## [Task instructions]
(a) Summarize the news column on Ted Cruz's Senate speech in two sentences.
(b) Write the next paragraph of the news column on Ted Cruz's Senate speech, picking up after its final sentence.

## [Page text]
==============================

News Column

Ted Cruz, Allies Keep Talking to Delay Vote to Fund Government

September 25, 2013
Senate

Sen. Ted Cruz, R-Texas, stretched his attack on the Affordable Care Act into Wednesday morning with oratory that included bedtime stories for his daughters.

The freshman senator began his marathon discourse Tuesday afternoon, pledging to speak against including any funds to what is colloquially called "Obamacare" in any measure to keep the government operating after the end of the fiscal year "until I am no longer able to stand," The Washington Post reported.

Sen. Mike Lee, R-Utah, spelled Cruz around midnight and Sen. Marco Rubio, R-Fla., gave Cruz a break as Wednesday dawned. While Cruz could yield to colleagues he could not leave the floor or sit.

But Cruz -- who compared his fight to history's efforts by those who stood against the Nazis and those who started the American Revolution -- lacks support from senior lawmakers in his own party, including Senate Minority Leader Mitch McConnell of Kentucky and No. 2 Senate GOP leader John Cornyn of Texas.

No matter how long he talks, the Senate, by rule, will vote no later than 1 p.m. Wednesday on the first in a series of procedural measures on a House stopgap spending bill that would do what Cruz wants -- fund the government from Tuesday through mid-December while defunding the Affordable Care Act.

==============================

## [Entries]
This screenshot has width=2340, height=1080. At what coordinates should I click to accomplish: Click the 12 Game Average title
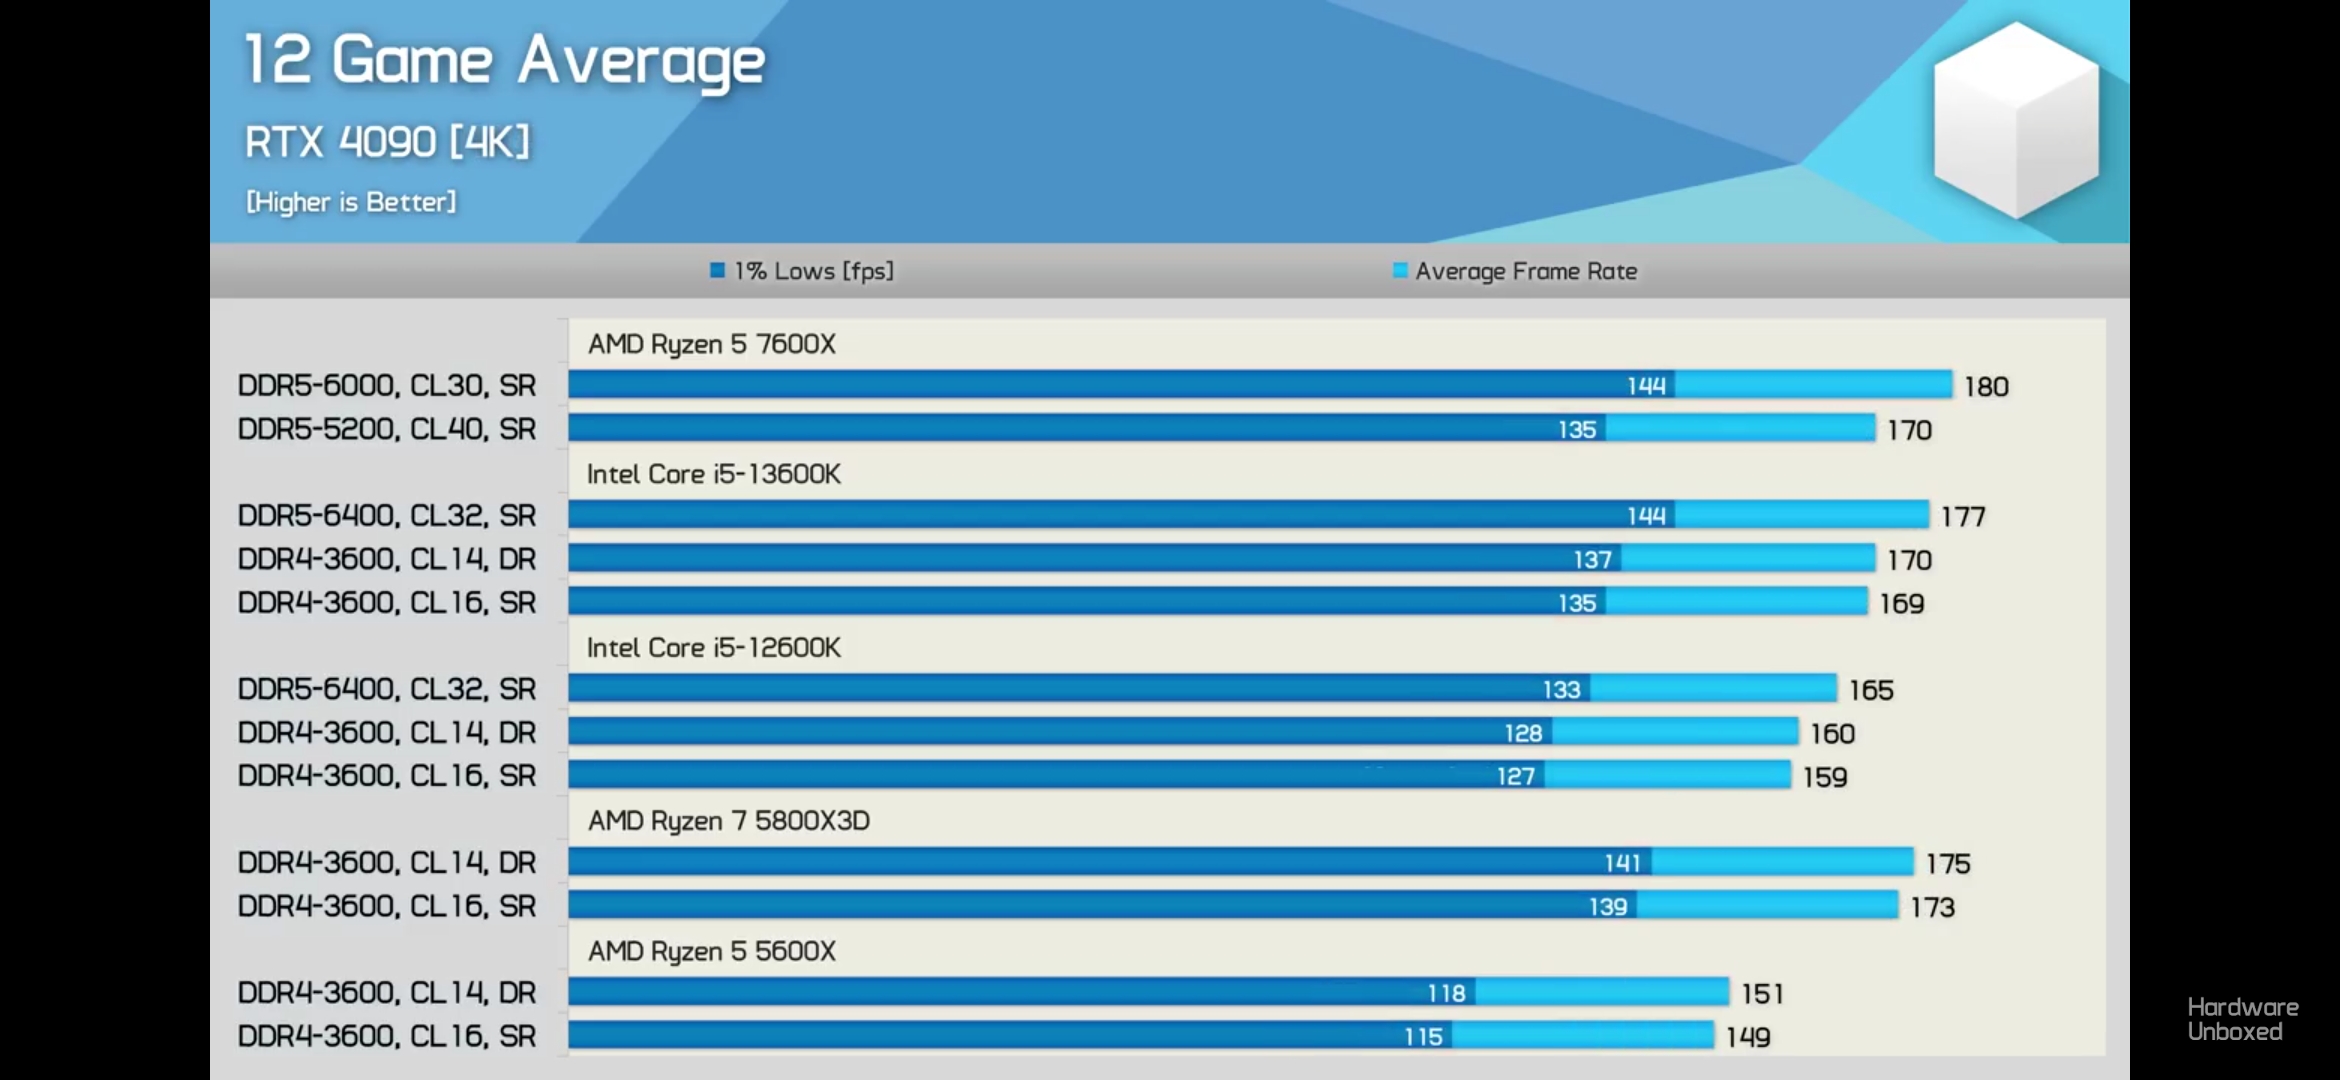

==============================

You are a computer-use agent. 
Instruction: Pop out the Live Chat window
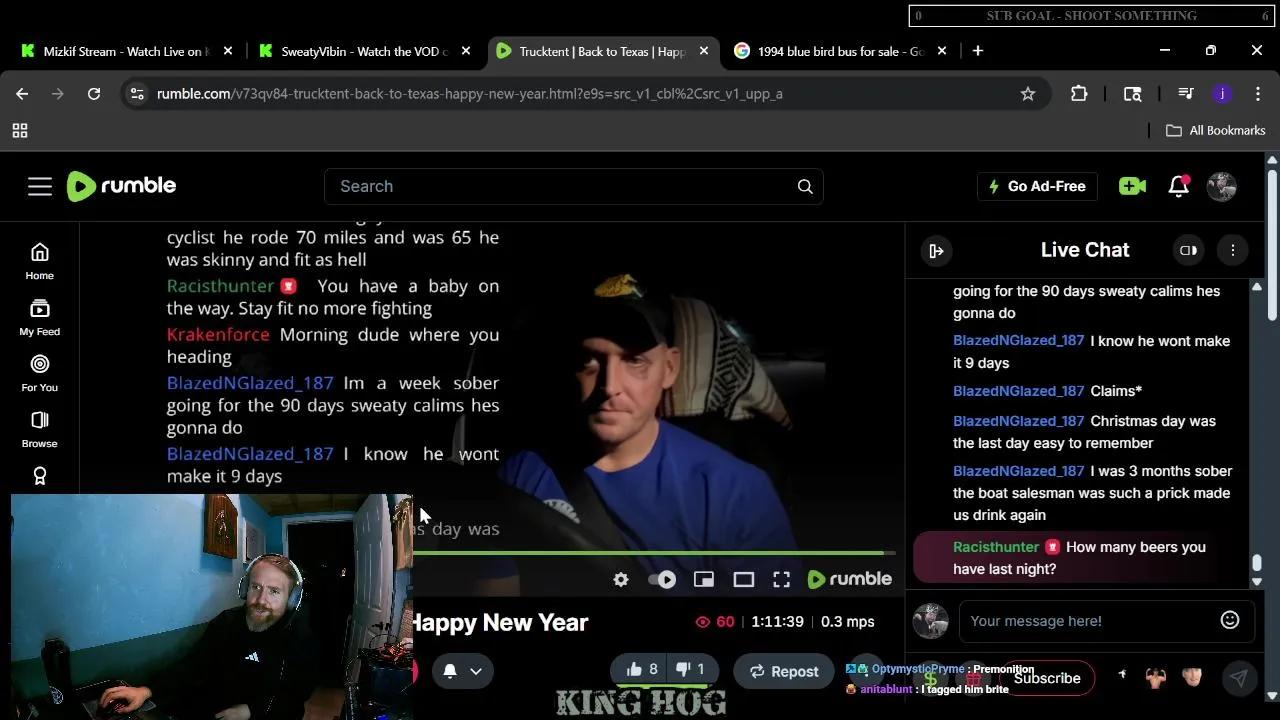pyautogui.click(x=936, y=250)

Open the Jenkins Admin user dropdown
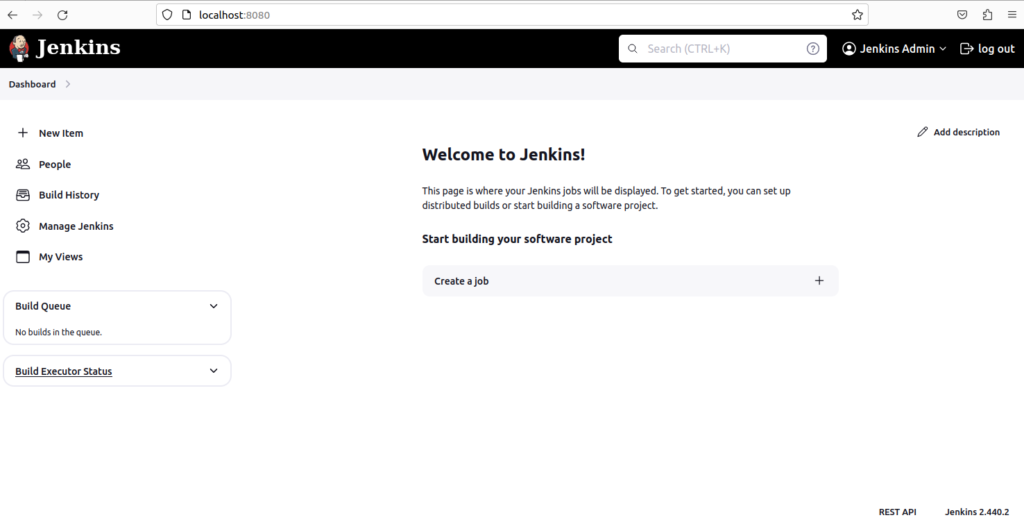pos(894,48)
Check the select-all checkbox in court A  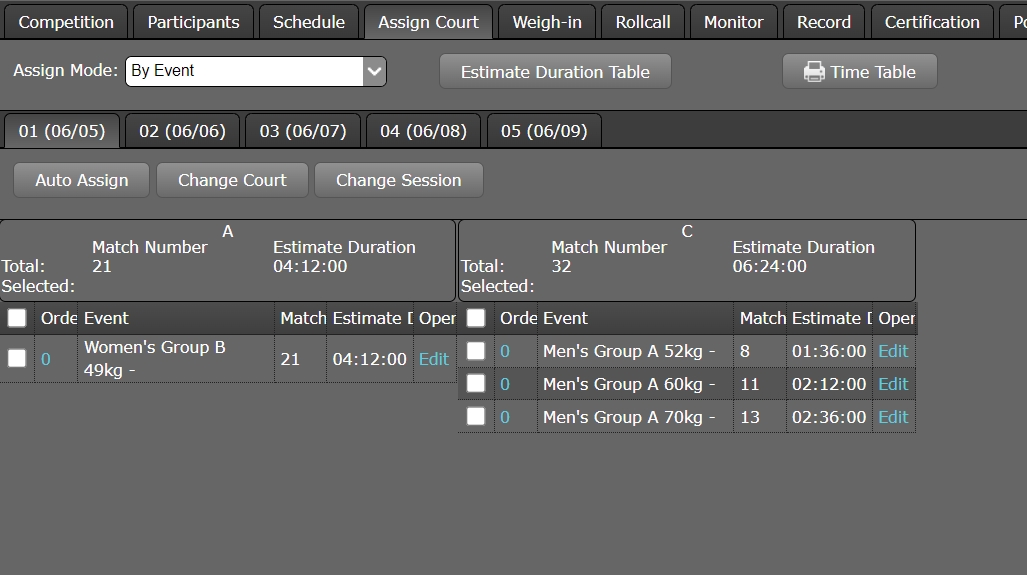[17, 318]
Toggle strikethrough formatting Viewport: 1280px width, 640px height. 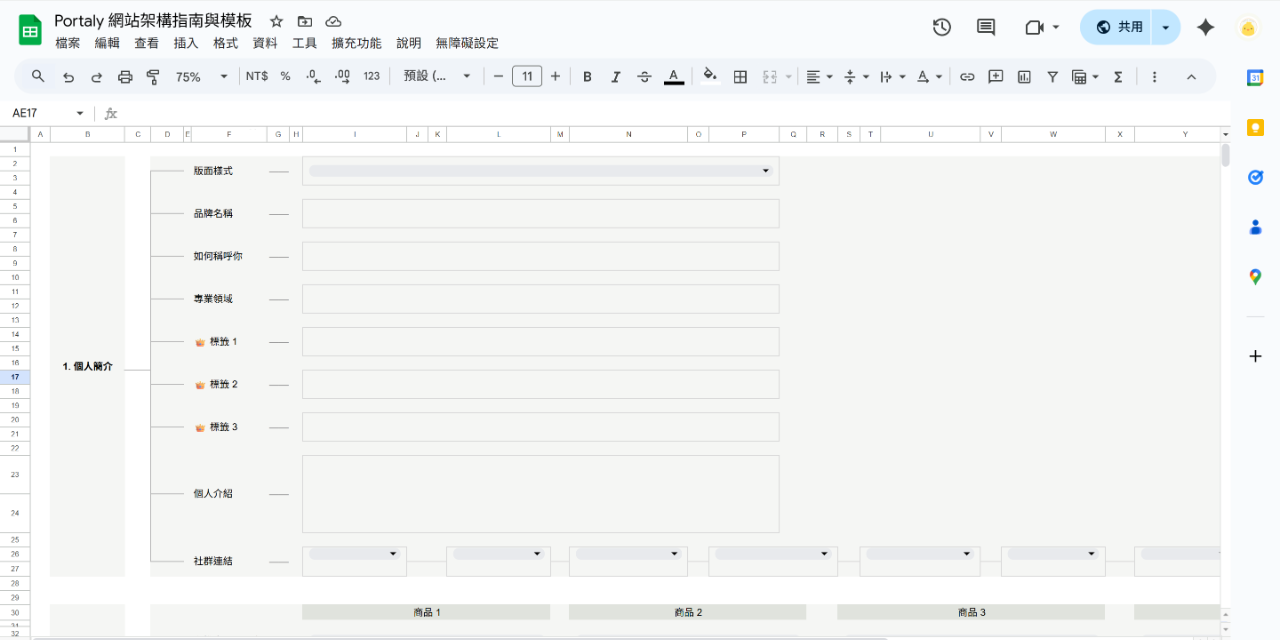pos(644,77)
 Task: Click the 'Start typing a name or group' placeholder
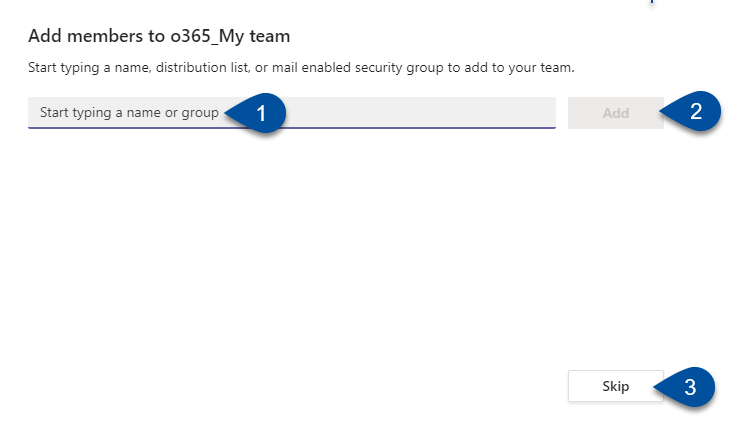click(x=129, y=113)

==============================

## [Results of the exercise]
(a) Sen. Ted Cruz, R-Texas, spoke from Tuesday afternoon into Wednesday morning against including any funds for the Affordable Care Act in a measure to keep the government operating, with Sens. Mike Lee and Marco Rubio giving him breaks. Cruz lacks support from senior lawmakers in his own party, and by rule the Senate will vote no later than 1 p.m. Wednesday on the first procedural measure on a House stopgap bill that would fund the government through mid-December while defunding the law.

(b)
Senate Democratic leaders, however, are poised to counter last week's House vote by excising the defunding provision from the stopgap measure and ship their version to the House with little time for Republicans to change it -- which is why senior Senate Republicans pushed Cruz to give up his stalling tactics and let the Senate take its final votes as soon as possible.

While an earlier vote would give House Speaker John Boehner, R-Ohio, more time to plan his next move, Cruz's marathon speaking would force the Senate to exhaust the time allowed for the necessary votes, pushing a final vote until Sunday, The Post said. The fiscal year -- and the government's funding unless a stopgap measure that will be signed by President Obama clears Congress -- ends Monday.

By 5 a.m. Wednesday, the Cruz discussion passed the filibuster delivered by Sen. Rand Paul, R-Ky., in March. In 1964, Sen. Robert C. Byrd, D-W. Va., delivered a filibuster that lasted about 14 hours.

Cruz's topics were varied: song lyrics by country music star Toby Keith; excerpts from Ayn Rand "Atlas Shrugged," a favorite among libertarians; observations about the Denny's, Benihana and White Castle restaurants and the reading of bedtime stories to his two daughters he said were at his Texas home watching television with his wife.

As time marched on, Cruz began leaning more on the podium at his desk, the Post said. As a reminder of his purpose, a message of a sticky note reminded him: "Yield only for the purpose of a question. Be careful!"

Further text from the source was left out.